Famine pretendia se juntar ao pai, Jean-Claude, que cinco meses
atrás fugiu de seu país, perseguido pela fome e
pelas autoridades locais. Acusado de contrabandista e de explorador
de menores, ele roubou um uniforme dos fuzileiros navais americanos,
viajou como clandestino num navio liberiano e conseguiu desembarcar
e se esconder em Nova York.
Ouvido por um repórter de uma rádio do Haiti, em
algum lugar da cidade americana, Jean-Claude explicou por que
não levou o filho: "Eu não tinha comida nem
para mim, como ia arranjar pro menino? Além do mais, François
só ia atrapalhar a minha fuga".
Ele diz também que, apesar da pouca idade, seu filho sempre
consegue algum dinheiro, "roubando galinhas para usar em
sessões de vodu ou então pedindo esmolas na porta
das embaixadas".
A semana passada, François sentiu saudades do pai e começou
a chorar na porta da embaixada dos EUA. E despertou a atenção
da americana Agnes Moorehead Corby, que visitava um amigo diplomata.
Depois de conhecer François, ficou penalizada e decidiu
ajudá-lo. Milionária, dedicada a causas sociais
e viúva de um importante banqueiro de Wall Street, ela
usou sua influência: primeiro tentou levar o garoto para
os Estados Unidos, mas foi impedida pelas autoridades americanas
da imigração.
Além de pobre, sem meios de sustento e desajustado, segundo
um porta-voz da embaixada, François não pode se
unir ao pai em Nova York porque é clandestino e seu paradeiro
é desconhecido. Se Jean-Claude vier a público, certamente
será preso e expulso do país.
Surgiram então o impasse e protestos. Anteontem, cerca
de 20 haitianos promoveram uma passeata pelas ruas de Nova York
até à sede das Nações Unidas, pedindo
que o governo americano deixe o garoto morar nos Estados Unidos.

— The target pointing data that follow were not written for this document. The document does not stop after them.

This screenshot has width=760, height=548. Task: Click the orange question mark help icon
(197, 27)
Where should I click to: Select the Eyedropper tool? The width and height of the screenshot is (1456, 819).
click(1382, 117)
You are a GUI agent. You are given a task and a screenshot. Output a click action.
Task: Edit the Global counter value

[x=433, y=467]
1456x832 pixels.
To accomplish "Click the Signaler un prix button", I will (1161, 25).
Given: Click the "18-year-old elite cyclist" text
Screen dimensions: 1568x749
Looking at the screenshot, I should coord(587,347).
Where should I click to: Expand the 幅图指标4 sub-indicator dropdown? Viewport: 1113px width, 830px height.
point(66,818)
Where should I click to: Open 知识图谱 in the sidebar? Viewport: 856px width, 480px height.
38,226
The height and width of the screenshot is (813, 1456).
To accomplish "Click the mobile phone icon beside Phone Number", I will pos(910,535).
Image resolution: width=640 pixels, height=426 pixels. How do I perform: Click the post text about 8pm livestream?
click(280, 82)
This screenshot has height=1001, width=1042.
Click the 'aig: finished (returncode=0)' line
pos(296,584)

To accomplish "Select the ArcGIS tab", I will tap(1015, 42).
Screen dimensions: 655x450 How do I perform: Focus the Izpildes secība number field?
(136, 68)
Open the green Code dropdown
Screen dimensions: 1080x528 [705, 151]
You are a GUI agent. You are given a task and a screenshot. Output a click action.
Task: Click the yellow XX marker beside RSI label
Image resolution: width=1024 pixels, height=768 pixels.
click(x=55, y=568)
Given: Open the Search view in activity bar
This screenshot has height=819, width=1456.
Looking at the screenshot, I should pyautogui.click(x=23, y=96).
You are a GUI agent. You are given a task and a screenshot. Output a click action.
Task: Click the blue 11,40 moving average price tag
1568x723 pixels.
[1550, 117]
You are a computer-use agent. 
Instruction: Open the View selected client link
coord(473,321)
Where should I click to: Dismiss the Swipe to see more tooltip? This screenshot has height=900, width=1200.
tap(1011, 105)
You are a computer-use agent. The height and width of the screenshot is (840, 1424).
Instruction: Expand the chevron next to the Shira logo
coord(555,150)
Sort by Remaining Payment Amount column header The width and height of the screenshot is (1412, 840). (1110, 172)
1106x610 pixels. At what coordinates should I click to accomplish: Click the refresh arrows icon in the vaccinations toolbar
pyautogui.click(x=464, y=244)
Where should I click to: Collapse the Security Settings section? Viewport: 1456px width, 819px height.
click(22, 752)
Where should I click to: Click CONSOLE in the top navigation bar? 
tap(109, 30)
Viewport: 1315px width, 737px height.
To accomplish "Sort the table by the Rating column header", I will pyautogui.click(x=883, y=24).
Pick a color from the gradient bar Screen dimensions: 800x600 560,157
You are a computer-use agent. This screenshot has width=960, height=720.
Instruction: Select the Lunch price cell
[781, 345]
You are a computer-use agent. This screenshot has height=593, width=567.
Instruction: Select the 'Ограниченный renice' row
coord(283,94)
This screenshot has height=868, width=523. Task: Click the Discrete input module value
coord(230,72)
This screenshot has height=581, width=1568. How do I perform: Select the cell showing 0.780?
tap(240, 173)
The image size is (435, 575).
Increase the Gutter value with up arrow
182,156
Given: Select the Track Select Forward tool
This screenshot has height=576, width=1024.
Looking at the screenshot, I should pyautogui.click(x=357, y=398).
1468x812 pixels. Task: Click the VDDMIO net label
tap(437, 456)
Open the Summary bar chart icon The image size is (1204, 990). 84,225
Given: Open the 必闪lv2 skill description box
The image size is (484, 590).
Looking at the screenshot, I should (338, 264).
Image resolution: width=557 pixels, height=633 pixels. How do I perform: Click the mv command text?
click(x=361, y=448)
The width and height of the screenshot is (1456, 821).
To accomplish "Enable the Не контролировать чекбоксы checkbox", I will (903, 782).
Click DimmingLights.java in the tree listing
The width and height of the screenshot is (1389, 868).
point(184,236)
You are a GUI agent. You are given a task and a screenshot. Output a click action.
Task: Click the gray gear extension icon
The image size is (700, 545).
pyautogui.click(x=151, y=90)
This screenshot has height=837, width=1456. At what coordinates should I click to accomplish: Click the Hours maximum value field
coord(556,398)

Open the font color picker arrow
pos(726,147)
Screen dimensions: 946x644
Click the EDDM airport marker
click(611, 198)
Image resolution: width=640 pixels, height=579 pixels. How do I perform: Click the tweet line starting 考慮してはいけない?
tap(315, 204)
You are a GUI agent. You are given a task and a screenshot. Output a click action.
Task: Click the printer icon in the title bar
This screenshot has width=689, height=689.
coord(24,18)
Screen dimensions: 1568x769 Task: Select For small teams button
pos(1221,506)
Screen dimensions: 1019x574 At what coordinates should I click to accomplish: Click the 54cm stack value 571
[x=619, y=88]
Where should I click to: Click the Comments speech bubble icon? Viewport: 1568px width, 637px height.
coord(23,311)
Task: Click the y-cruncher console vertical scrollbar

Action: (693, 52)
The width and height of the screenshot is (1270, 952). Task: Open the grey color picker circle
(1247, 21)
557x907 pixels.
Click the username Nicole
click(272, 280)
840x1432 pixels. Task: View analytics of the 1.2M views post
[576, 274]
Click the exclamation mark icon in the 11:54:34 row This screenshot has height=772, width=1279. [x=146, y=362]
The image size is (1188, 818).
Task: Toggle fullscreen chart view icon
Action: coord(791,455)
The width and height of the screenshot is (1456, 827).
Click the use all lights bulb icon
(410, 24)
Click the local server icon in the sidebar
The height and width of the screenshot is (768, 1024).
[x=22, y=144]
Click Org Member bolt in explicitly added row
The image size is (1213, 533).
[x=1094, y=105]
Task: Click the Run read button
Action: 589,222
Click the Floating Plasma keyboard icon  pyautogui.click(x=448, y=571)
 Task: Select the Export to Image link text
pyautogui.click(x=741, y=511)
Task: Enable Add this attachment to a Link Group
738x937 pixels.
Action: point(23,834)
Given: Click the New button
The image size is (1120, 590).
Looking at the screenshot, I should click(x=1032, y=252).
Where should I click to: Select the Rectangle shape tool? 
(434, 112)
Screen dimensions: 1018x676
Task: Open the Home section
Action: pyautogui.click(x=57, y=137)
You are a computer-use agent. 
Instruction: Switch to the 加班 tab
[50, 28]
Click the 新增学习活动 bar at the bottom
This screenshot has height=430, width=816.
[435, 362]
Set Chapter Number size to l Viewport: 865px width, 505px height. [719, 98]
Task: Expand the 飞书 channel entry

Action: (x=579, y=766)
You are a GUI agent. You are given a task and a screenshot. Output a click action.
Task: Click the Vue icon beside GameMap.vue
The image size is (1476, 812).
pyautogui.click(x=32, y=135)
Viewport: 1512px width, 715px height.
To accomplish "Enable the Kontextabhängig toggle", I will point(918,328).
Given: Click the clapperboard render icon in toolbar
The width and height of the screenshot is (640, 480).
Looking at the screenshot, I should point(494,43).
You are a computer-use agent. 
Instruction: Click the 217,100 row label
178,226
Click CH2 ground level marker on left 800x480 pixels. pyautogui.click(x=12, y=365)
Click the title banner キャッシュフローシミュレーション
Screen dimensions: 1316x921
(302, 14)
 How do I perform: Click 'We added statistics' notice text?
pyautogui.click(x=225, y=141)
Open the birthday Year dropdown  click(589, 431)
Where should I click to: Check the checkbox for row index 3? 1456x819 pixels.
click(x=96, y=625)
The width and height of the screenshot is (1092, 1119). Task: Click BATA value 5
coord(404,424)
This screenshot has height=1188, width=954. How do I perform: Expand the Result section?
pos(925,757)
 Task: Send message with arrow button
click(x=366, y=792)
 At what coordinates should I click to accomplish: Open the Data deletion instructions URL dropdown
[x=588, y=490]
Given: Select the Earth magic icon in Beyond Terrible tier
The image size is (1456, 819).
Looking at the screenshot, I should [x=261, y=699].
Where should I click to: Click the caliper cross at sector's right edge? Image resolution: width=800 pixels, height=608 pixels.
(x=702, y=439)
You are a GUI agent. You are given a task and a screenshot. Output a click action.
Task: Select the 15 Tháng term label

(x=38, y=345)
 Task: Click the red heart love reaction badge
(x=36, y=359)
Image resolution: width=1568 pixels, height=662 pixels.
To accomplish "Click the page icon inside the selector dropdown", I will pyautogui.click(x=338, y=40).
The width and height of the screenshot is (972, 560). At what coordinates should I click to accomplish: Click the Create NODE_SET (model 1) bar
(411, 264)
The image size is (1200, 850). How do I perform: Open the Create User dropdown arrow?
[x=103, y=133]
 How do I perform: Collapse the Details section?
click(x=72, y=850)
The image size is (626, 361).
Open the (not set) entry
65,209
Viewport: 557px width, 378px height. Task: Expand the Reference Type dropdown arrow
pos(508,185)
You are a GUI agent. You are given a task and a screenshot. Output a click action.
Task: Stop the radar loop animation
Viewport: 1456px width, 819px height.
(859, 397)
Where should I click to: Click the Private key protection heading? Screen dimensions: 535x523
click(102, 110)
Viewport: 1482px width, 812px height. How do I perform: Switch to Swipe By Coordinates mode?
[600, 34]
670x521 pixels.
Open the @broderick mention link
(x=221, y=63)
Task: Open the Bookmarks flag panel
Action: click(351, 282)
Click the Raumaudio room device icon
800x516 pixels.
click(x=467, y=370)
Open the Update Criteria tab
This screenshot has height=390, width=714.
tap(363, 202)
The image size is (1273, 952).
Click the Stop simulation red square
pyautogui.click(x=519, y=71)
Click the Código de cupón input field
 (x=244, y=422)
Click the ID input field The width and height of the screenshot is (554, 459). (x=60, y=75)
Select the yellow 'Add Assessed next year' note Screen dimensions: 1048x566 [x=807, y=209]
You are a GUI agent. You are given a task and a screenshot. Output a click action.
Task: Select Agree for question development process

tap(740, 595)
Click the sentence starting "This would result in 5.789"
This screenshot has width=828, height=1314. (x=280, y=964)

Entre os cartazes e faixas dos manifestantes dois diziam: "Famine
tem fome, Elián não tem!" e "Tragam Famine
para o Primeiro Mundo".
O grupo foi dispersado pela polícia, mas o porta-voz dos
manifestantes, Jacques Papadocq Chevalier, garantiu que vai reunir
toda a comunidade haitiana da cidade e iniciar passeatas de protesto
por vários bairros. E propõe: "Por que não
um slogan? Elián em Cuba e Famine aqui".